● **YOUR INSTRUCTIONS**: After locating the line that holds "Given: Click the", repeat it and each following line exactly until the material ends, skipping pictures.

= = = = =

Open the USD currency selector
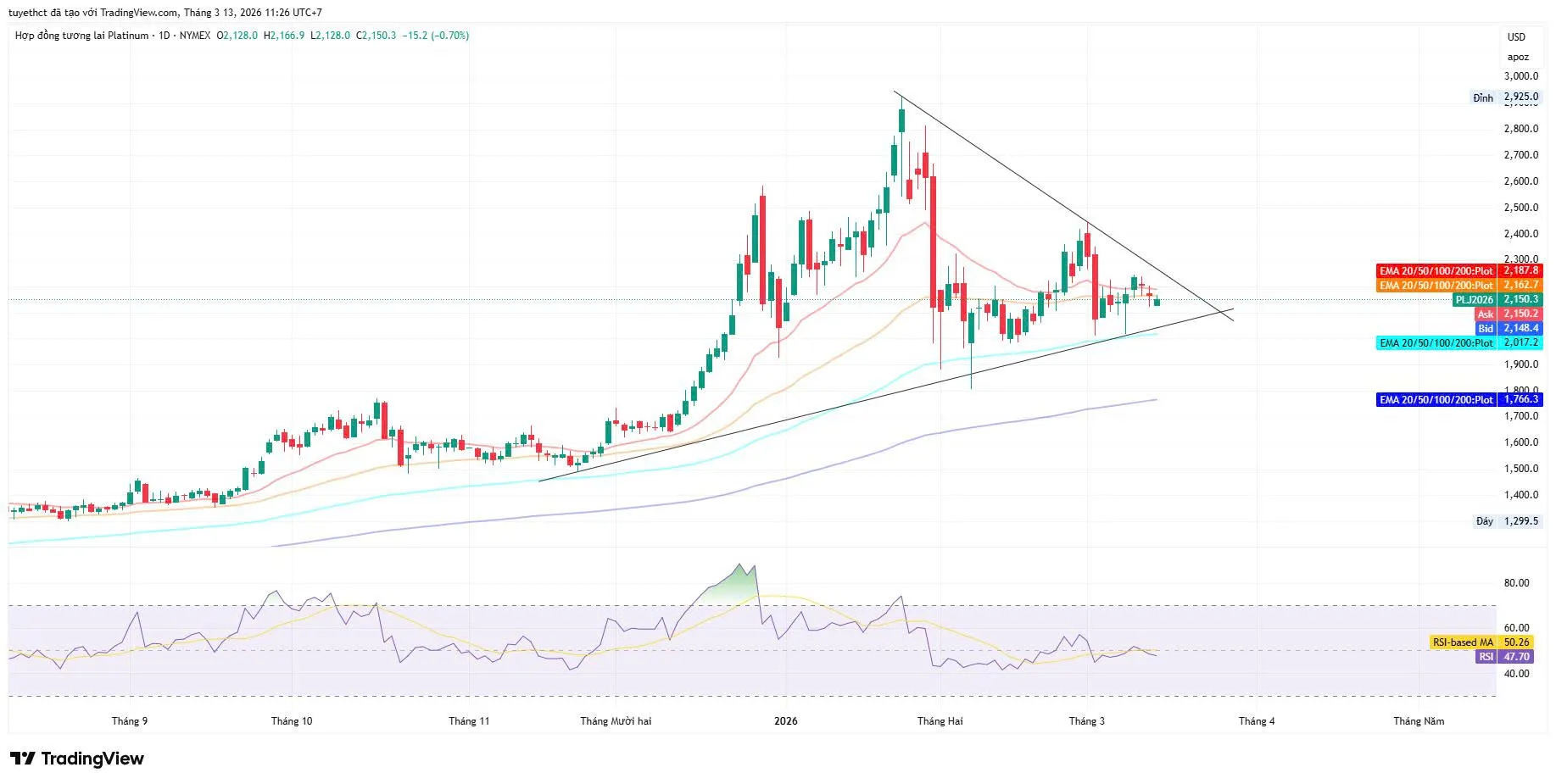 pos(1516,37)
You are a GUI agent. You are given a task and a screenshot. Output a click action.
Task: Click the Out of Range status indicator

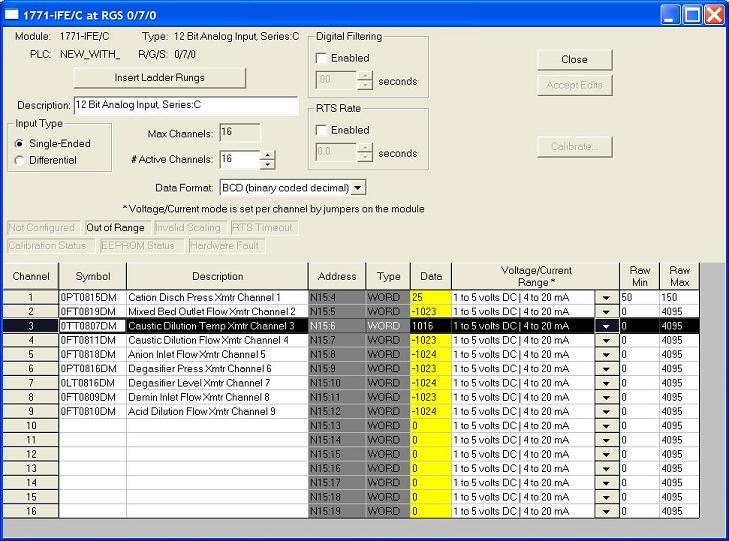pyautogui.click(x=115, y=228)
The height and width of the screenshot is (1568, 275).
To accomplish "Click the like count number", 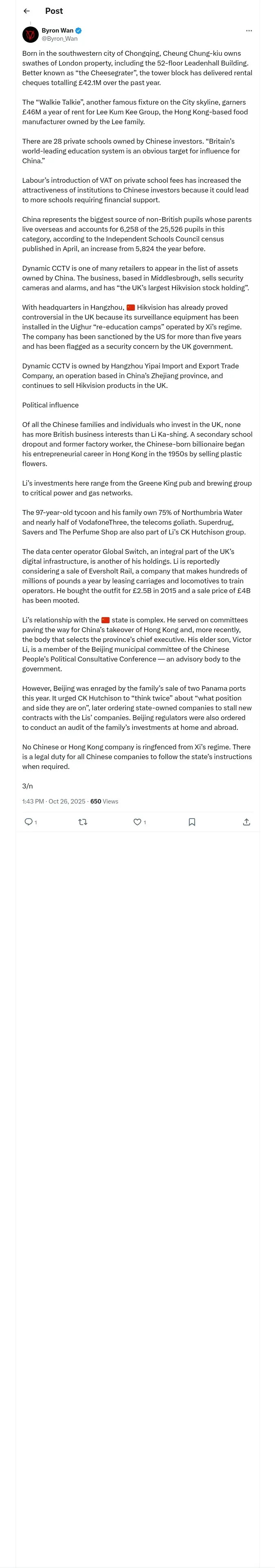I will (x=145, y=822).
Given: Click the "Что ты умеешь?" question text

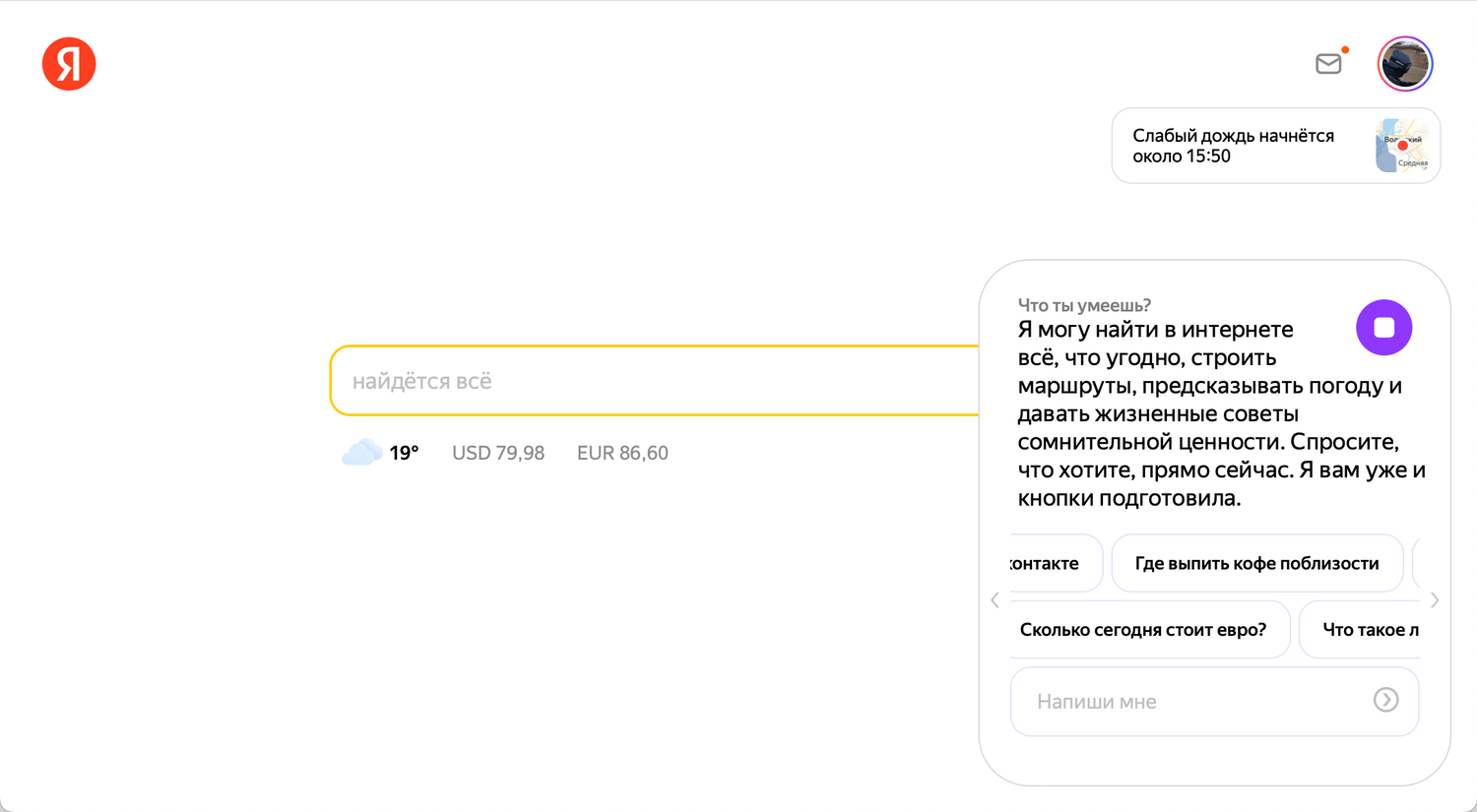Looking at the screenshot, I should tap(1084, 305).
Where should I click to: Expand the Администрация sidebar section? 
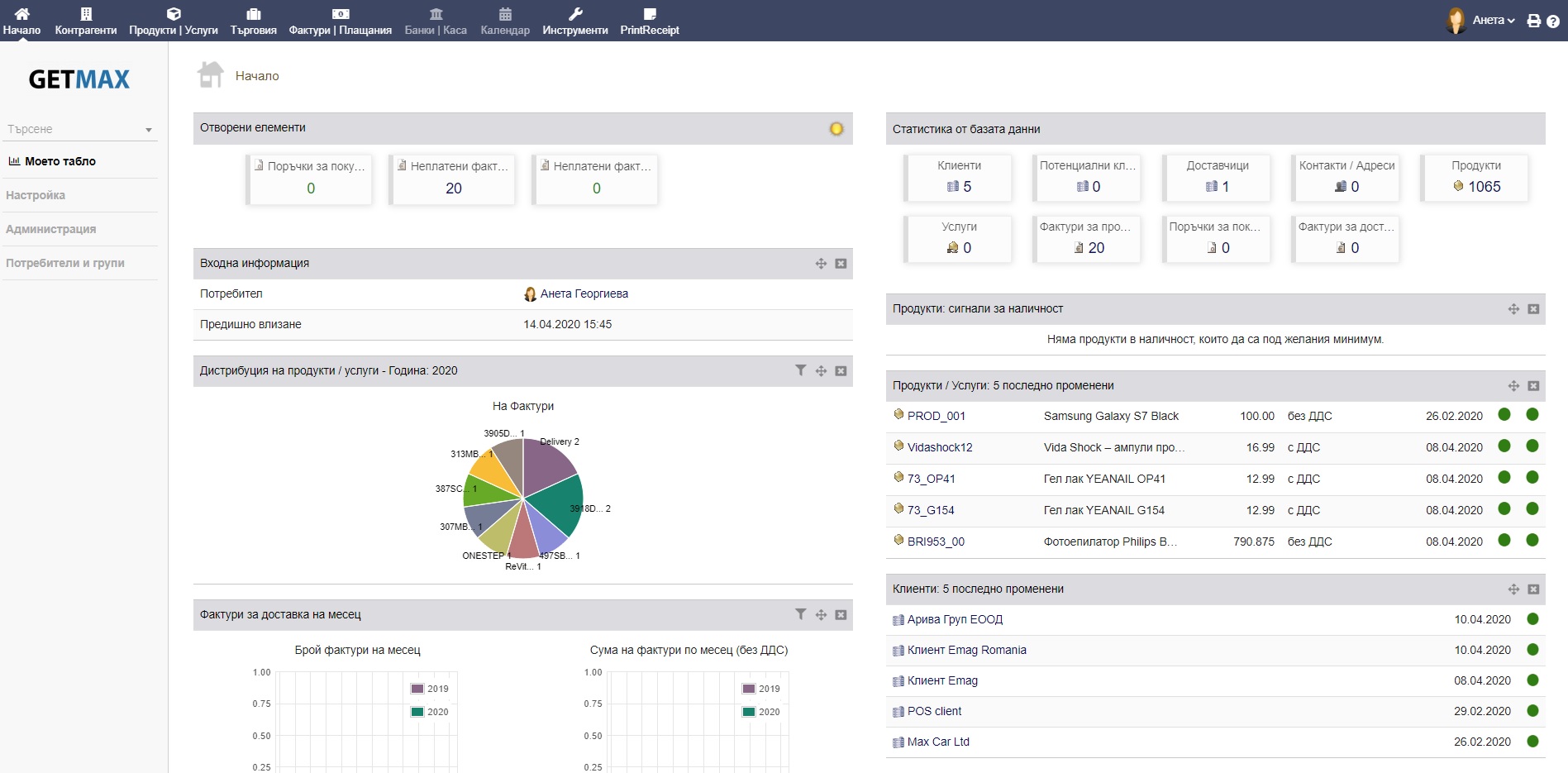[x=51, y=229]
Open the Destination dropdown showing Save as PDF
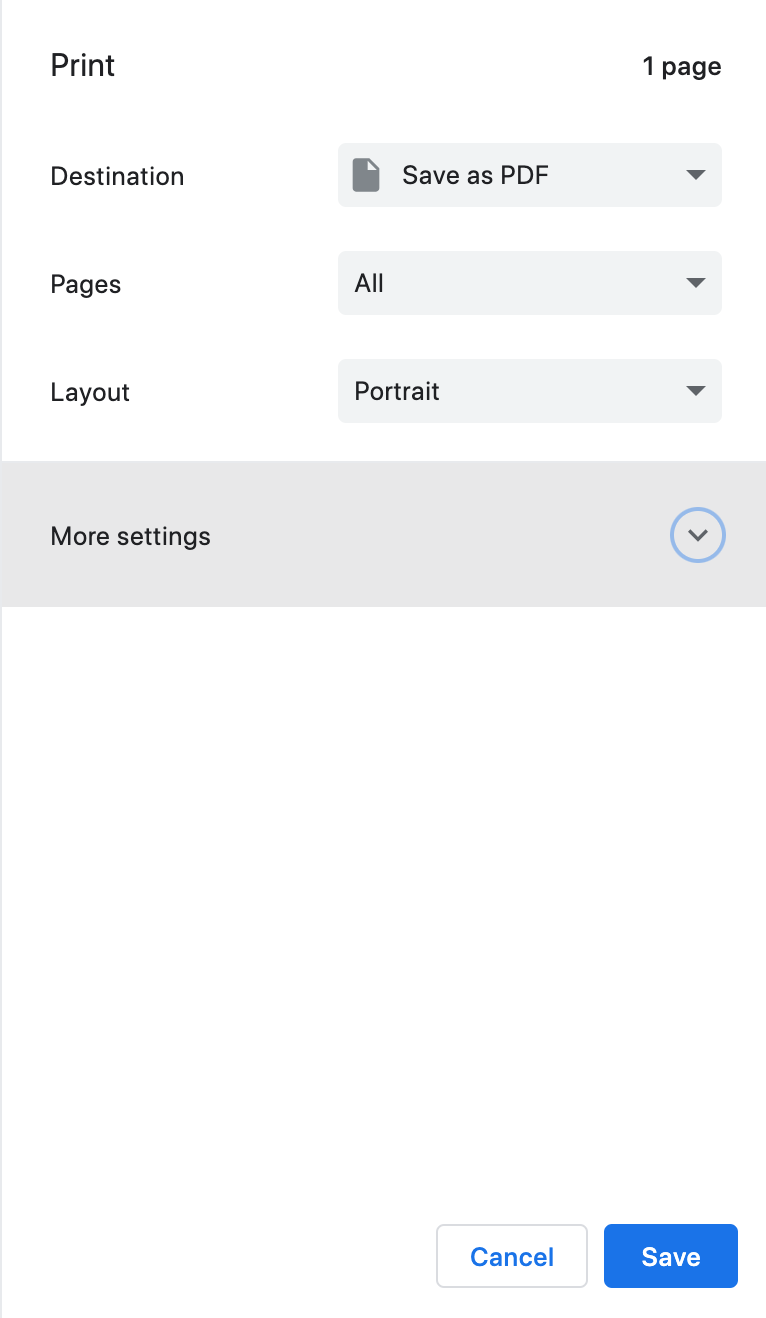Viewport: 766px width, 1318px height. point(529,174)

= = = = =

● **ANSWER SPACE**:
Given: Click the "Что ты умеешь?" question text

Looking at the screenshot, I should tap(1084, 305).
Where should I click to: Expand the Администрация sidebar section? 
[x=51, y=229]
Open the Destination dropdown showing Save as PDF
Viewport: 766px width, 1318px height. point(529,174)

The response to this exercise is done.